Harry nahm den Trank, schraubte das kleine Fläschchen auf und trank ihn in einem Zug aus. Der bittere Geschmack brannte kurz in seinem Mund, doch fast sofort fühlte er, wie sich seine Muskeln ein wenig entspannten und der letzte Rest des Schmerzes, der in seinem Körper verblieben war, nachließ. Er setzte sich an den Tisch und begann das Frühstück zu essen. Es war einfach, nichts Besonderes, aber es stillte den Hunger, der tief in seinem Bauch nagte. Während er aß, kehrten seine Gedanken immer wieder zu Hogwarts zurück. In wenigen Wochen würde er dort sein, in einer Welt voller Magie, einer Welt, die er sich kaum vorstellen konnte. Es war seine einzige Hoffnung auf ein besseres Leben – ein Leben, das anders war als dieses.
Und vielleicht, nur vielleicht, würde James heute sein Versprechen halten.

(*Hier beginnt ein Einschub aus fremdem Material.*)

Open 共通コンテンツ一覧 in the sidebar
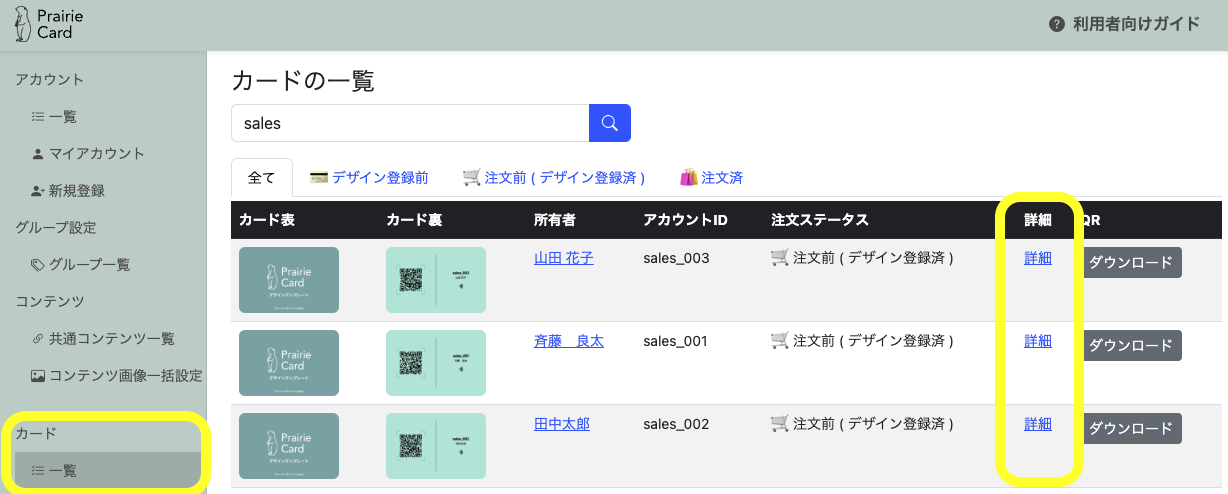The image size is (1228, 494). point(111,338)
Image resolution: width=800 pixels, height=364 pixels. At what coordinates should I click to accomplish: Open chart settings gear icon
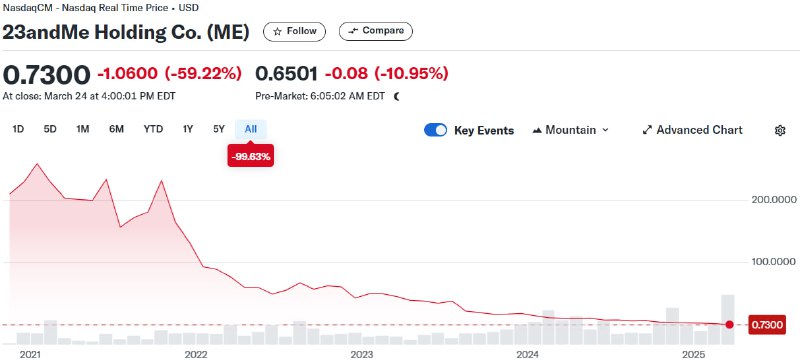pos(780,130)
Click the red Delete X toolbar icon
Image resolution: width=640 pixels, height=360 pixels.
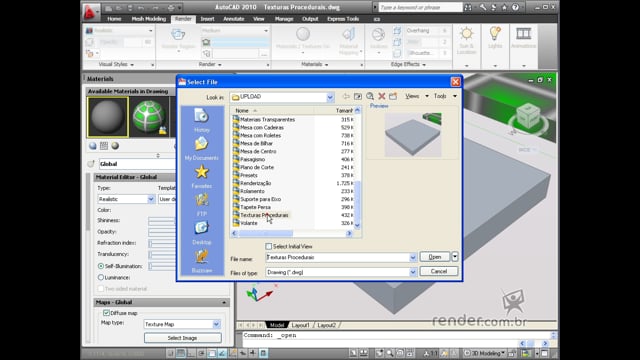point(382,96)
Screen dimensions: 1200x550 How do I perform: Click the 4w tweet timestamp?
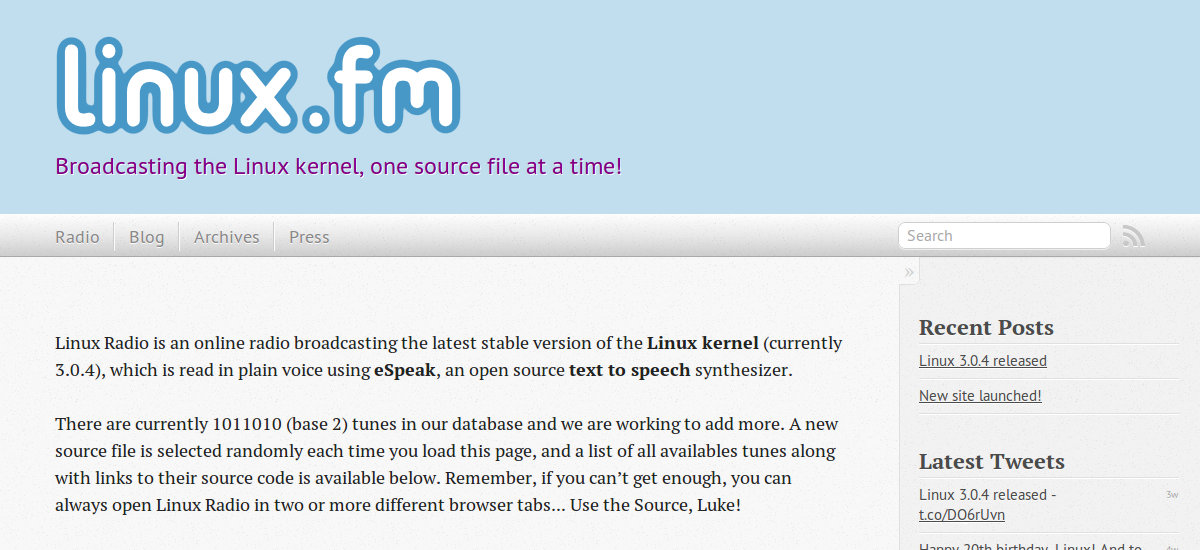pyautogui.click(x=1172, y=547)
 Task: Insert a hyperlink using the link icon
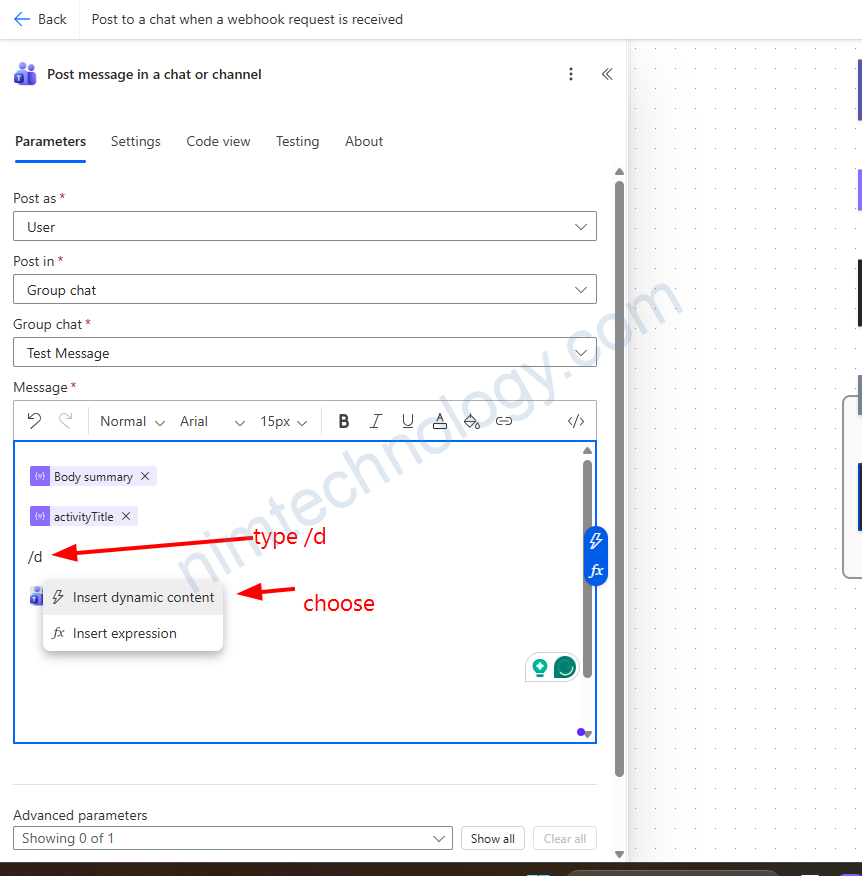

Am Nachmittag hörte Harry die Haustür mit einem dumpfen Knall ins Schloss fallen. Er wusste sofort, dass James nach Hause gekommen war. Die schweren Schritte, die durch den Flur hallten, verrieten ihm, dass sein Vater in keiner guten Stimmung war. Es war immer ein riskantes Spiel, den Gemütszustand von James zu erraten – und heute war einer der Tage, an denen Harry sich am liebsten unsichtbar gemacht hätte. Doch heute stand etwas Wichtiges auf dem Plan: Die Reise in die Winkelgasse. Und Harry hoffte verzweifelt, dass sie diese Möglichkeit nicht auch verlieren würden. Er saß im Wohnzimmer und wartete nervös, den Blick starr auf die alte Uhr gerichtet, die leise tickte. Er trug das Beste, was er noch besaß: eine dunkelgraue Stoffhose, die ihm zwar etwas zu groß war und bei jedem Schritt rutschte, aber wenigstens nicht zu kurz war. Dazu hatte er ein kariertes Hemd angezogen, das ihm fast schon zu eng an den Schultern saß. Seine Schuhe waren alt und abgetragen, doch sauber, und er hatte sein Haar, so gut es ging gekämmt. Er wollte zumindest halbwegs ordentlich aussehen für ihren Ausflug. James trat ins Wohnzimmer, noch in seiner Auroren-Uniform, die ihn immer größer und imposanter erscheinen ließ. Sein Gesicht war angespannt, der Ausdruck auf seinen Zügen hart und erschöpft. Harry wagte es kaum, ihn anzusehen. Die schlechte Laune seines Vaters war sofort spürbar, wie eine Gewitterwolke, die den Raum füllte. Doch er sagte nichts zu Harrys Aufzug, musterte ihn nur kurz und kniff die Augen zusammen.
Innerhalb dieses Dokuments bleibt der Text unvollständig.